Nucci M.,Hospital Universitario Clementino Fraga Filho
Current Fungal Infection Reports | Year: 2011
Persistent candidemia refers to the continued isolation of the same Candida species in the blood of a candidemic patient. Its incidence and clinical consequences are not well understood because of the lack of a homogeneous definition for persistent candidemia and the absence of prospective studies in which blood cultures were performed at prespecified times.
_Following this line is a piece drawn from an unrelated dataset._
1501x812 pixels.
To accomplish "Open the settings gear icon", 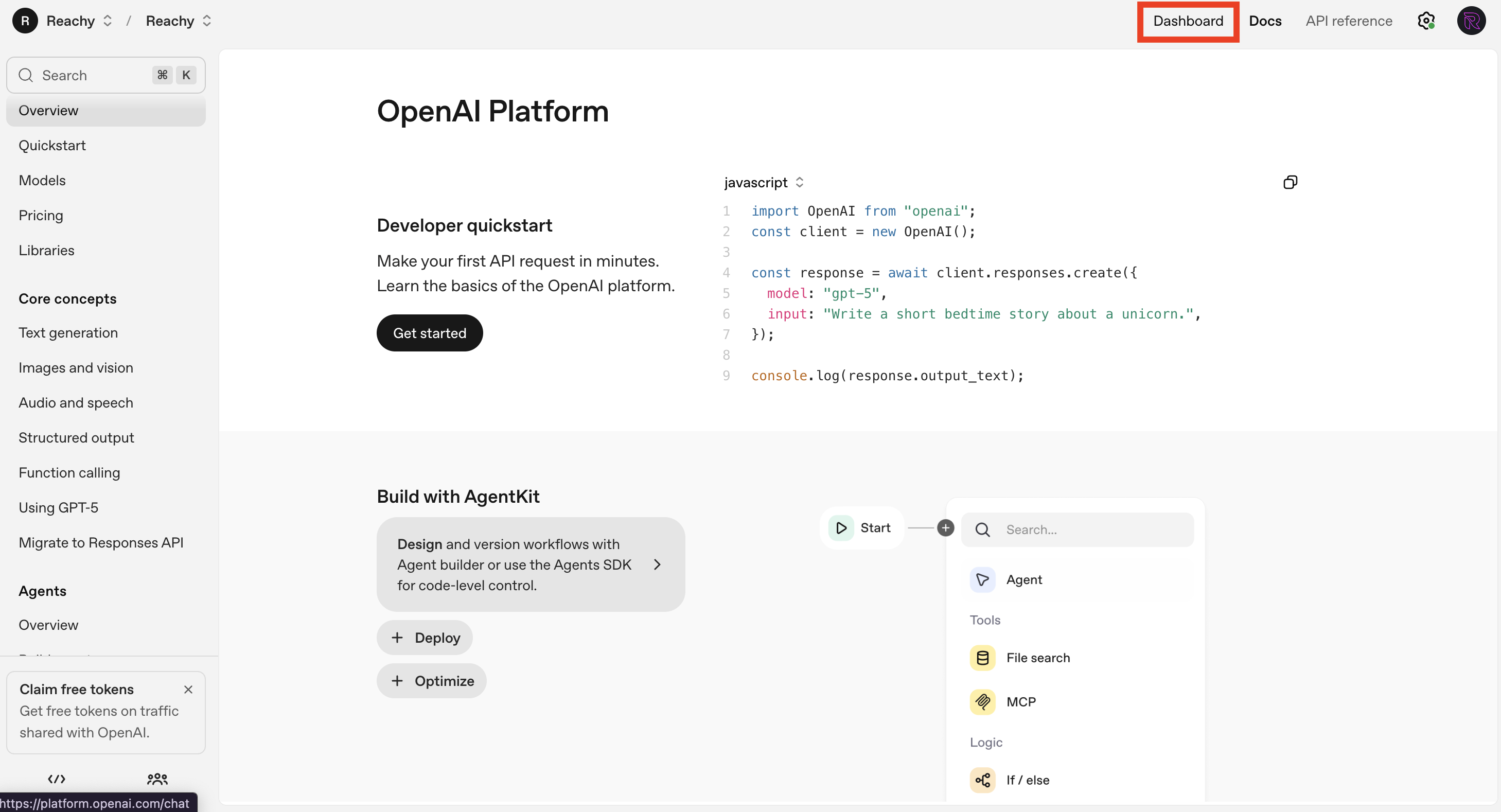I will pos(1425,21).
Data from randomized clinical trials indicate that between 8% and 15% of candidemic patients have persistently positive blood cultures at the end of treatment, and the few studies that have attempted to evaluate the impact of persistent candidemia on outcomes have lacked appropriate analysis to conclude whether persistent candidemia is associated with worse outcome. On the other hand, assuming that it represents therapeutic failure, major causes for persistent candidemia include host factors (probably the most important), drug resistance, low serum levels of drugs, endovascular infection, deep-tissue abscesses, and infection associated with prosthetic material. © 2010 Springer Science+Business Media, LLC.